Studies in mice with a chronic or long-term infection called Mycobacterium avium show that a greater proportion of a particular subset of their cells called long-term hematopoietic (blood-forming) stem cells are active. Gamma interferon prompts this activity. Mice that lack gamma interferon have fewer of these stem cells active during infection.
Gamma interferon activates, regulates
These findings show that gamma interferon not only activates stem cells during infection, but also regulate stem cells in normal times, enabling them to maintain the types of blood cells that exist in proportion or homeostasis.
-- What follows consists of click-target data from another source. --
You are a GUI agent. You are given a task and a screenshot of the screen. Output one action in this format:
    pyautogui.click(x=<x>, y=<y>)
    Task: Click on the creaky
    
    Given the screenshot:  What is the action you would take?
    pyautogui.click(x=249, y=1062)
“Our model predicts that bacterial infection detected by sentinel immune cells stimulates the increased release of gamma interferon, which then travels through the blood stream to activate HSCs (hematopoietic stem cells) in the bone marrow, leading to expansion and mobilization of the immune progenitor pool (the cells that ultimately produce immune system cells),” the researchers wrote.
They found that sustained activity by the hematopoietic stem cells can lead to at least transient problems with the quality of the stem cells and their abilities to stimulate production of more immune system cells.
“One of the most important things we found is the chronic infections (such as tuberculosis or HIV/AIDS) may be lead to bone marrow exhaustion,” said Baldridge. “We knew that a condition called anemia of chronic disease exists, and this could be one of the contributing factors.”
Funding for this work came from the National Institute of Diabetes and Digestive and Kidney Diseases, the Adeline B. Landa Fellowship of the Texas Children’s Hospital Auxiliary, the Simmons Foundation Collaborative Research Fund, the National Heart, Lung and Blood Institute and the National Institute of Biomedical Imaging and Bioengineering.